O especialista em bem-estar de animais de laboratório destaca que “em Portugal a transparência é algo que nos é intrínseco, porque nunca tivemos de impor a opacidade, como aconteceu em muitos países no norte da Europa onde a investigação com animais foi atacada de forma violenta e até terrorista”, referindo o exemplo do presidente da Novartis, a quem incendiaram a casa.
“Há cada vez mais alternativas disponíveis – órgãos isolados, tecidos e até modelos matemáticos – e os investigadores utilizam-nas sempre que possível”, explica Ricardo Afonso. “Muitas vezes começamos por usar modelos matemáticos tecidulares ou celulares, mas precisamos depois de testar a segurança num organismo mais complexo antes de partirmos para testes em humanos.”
SPCAL e ORBEA apostam na formação
O presidente da SPCAL assegura que “um dos papéis que a Sociedade tem assumido, ao longo dos últimos anos, é na formação aos investigadores e colaboradores de biotérios para evitar más práticas, sempre no sentido de minimizar a utilização de animais e o seu sofrimento, quando não há alternativa”.
Ana Isabel Santos acrescenta que “a formação tem mudado muito a cultura de quem lida e investiga com animais, principalmente nos últimos 15 a 20 anos”, mas, lembra: “Na UE é uma prática que já vem de há 50, 70 anos.”
A criação dos ORBEA – que devem aconselhar, acompanhar e avaliar projetos que envolvam o uso de animais e promover os três “R” da experimentação animal – também veio ajudar.
“A RedeORBEA tem por objetivo reunir profissionais que integram ORBEA em Portugal, para facilitar a partilhas de conhecimentos, questões e experiências. O seu fim é a contínua evolução, atualização e valorização dos ORBEA, elevando padrões de competência e funcionalidade que se reflitam na qualidade dos estudos com animais em biomedicina e no bem-estar animal”, pode ler-se no site da Rede.

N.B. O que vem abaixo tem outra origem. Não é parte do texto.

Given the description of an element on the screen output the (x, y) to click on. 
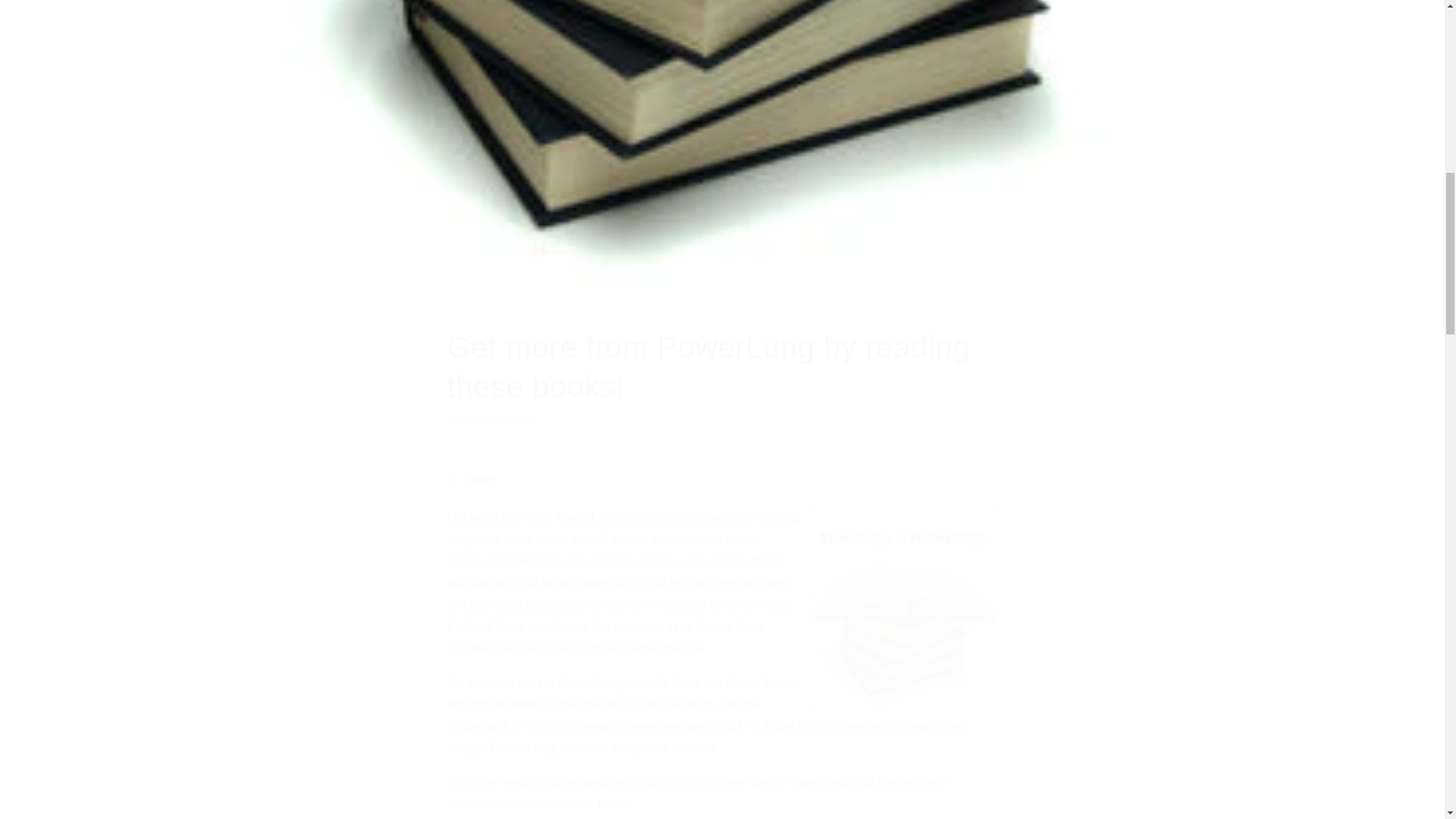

Acordo de Transparência foi grande passo
Mostrando a sua boa vontade, em junho do ano passado, 16 universidades e centros de investigação nacionais que utilizam animais em investigação fundamental e biomédica, no âmbito do IV Congresso da SPCAL, numa iniciativa proposta pela EARA e apoiada pela SPCAL, assinaram um Acordo de Transparência sobre a Investigação Animal em Portugal.
Este acordo tem como objetivo melhorar a compreensão e a aceitação da investigação animal por parte da sociedade portuguesa, promovendo a abertura e transparência em relação à experimentação animal. Os signatários comprometeram-se, deste modo, a partilhar de forma consistente mais informações sobre a utilização de animais na investigação e as suas justificações científicas, éticas e morais. Esta abordagem baseou-se no Acordo de Transparência Espanhol, lançado em 2016, tendo a EARA cooperado com a Federação das Sociedades Científicas Espanholas e a Concordata sobre Transparência em Investigação Animal no Reino Unido.
*Artigo publicado originalmente na VETERINÁRIA ATUAL de dezembro de 2019.